In the entries that follow, the lines from the one with "Open the 模块 dropdown showing 可视化" through the one with "The width and height of the screenshot is (640, 400)." are the ones to write out, exactly and with both ends included. Nothing else should appear.

## [Data section]
- - - - - - -
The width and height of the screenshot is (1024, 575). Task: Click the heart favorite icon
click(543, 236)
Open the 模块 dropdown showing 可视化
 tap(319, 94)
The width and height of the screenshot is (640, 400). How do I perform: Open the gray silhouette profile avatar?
- - - - - - -
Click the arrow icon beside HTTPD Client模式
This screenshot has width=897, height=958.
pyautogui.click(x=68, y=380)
- - - - - - -
## [Task answer]
Open the 模块 dropdown showing 可视化
 tap(319, 94)
The width and height of the screenshot is (640, 400). How do I perform: Open the gray silhouette profile avatar?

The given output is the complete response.